Afin de faciliter l'application de l'article 9-3, l'article 1 er bis du projet de loi vise à compléter l'article 706-48 du code de procédure pénale, qui prévoit actuellement la possibilité d'une expertise médico-psychologique pour apprécier la nature et l'importance du préjudice subi par les mineurs victimes d'une infraction mentionnée à l'article 706-47 du code de procédure pénale, afin de permettre aux juridictions d'ordonner une telle expertise pour apprécier, non un préjudice, mais l'existence éventuelle d'un « obstacle de fait insurmontable » ayant pour conséquence la suspension du délai de prescription de l'action publique en matière pénale.

Votre commission a adopté l'article 1 er bis ainsi rédigé .


* 24 Loi n° 89-487 du 10 juillet 1989 relative à la prévention des mauvais traitements à l'égard des mineurs et à la protection de l'enfance.

* 25 Loi n° 95-116 du 4 février 1995 portant diverses dispositions d'ordre social.

* 26 Loi n° 2003-239 du 18 mars 2003 pour la sécurité intérieure.

* 27 Loi n° 2004-204 du 9 mars 2004 portant adaptation de la justice aux évolutions de la criminalité.

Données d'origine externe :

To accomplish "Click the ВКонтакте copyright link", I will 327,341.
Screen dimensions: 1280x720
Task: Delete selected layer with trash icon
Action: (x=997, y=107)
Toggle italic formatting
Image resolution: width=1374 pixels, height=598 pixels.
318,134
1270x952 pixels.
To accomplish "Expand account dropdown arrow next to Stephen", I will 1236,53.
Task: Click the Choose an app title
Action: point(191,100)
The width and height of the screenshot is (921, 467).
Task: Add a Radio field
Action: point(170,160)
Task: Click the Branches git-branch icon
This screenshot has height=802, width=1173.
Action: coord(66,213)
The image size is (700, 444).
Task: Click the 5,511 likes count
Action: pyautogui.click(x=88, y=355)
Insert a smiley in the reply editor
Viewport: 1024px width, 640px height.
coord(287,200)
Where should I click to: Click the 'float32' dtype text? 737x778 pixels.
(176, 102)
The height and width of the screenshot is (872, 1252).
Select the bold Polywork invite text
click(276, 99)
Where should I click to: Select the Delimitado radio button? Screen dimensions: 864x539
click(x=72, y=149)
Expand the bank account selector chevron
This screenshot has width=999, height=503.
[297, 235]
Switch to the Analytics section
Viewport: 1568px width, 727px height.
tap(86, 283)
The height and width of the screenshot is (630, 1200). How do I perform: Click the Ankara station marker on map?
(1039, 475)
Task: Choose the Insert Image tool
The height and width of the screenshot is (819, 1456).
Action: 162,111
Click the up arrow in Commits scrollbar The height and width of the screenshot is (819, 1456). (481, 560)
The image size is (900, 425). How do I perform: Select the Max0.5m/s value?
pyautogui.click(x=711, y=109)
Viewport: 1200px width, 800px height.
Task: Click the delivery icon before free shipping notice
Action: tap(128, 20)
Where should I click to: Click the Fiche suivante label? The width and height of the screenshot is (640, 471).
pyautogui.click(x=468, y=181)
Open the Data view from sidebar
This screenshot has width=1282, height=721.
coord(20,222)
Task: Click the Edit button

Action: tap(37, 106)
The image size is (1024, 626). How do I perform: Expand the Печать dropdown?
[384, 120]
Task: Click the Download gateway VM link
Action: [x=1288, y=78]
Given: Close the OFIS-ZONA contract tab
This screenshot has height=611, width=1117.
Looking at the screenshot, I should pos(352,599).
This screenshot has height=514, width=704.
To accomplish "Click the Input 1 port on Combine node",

* 28 Seules ces hypothèses de meurtre et d'assassinat sont mentionnées à l'article 706-47 du code de procédure pénale.

* 29 Sur ce point, votre rapporteur renvoie au rapport d'information précité page 64.

* 30 Cass. crim. 16 juillet 1964, n/ 63-91.919, bull. crim., 241; Cass. crim., 6 octobre 1987, n/ 86-96.174, bull. crim., 340 ; Cass. crim., 16 octobre 1979, n/ 79-90-762, bull. crim., 285.

* 31 Cass, crim., 17 décembre 2002, Bull. crim. n° 223.

* 32 Ce principe se traduisait partiellement dans la jurisprudence de la Cour de cassation qui admettait depuis longtemps des obstacles de droit, mais qui n'a admis l'existence d'un obstacle de fait qu'en 2014 (Cour de cassation, Assemblée plénière, 7 novembre 2014, n° 14-83.739).

* 33 Traduit par la loi n° 2008-561 du 17 juin 2008 portant réforme de la prescription en matière civile, l'article 2234 du code civil prévoit que la prescription ne court pas ou est suspendue contre celui qui est dans l'impossibilité d'agir par suite d'un empêchement relevant de la loi, de la convention ou de la force majeure.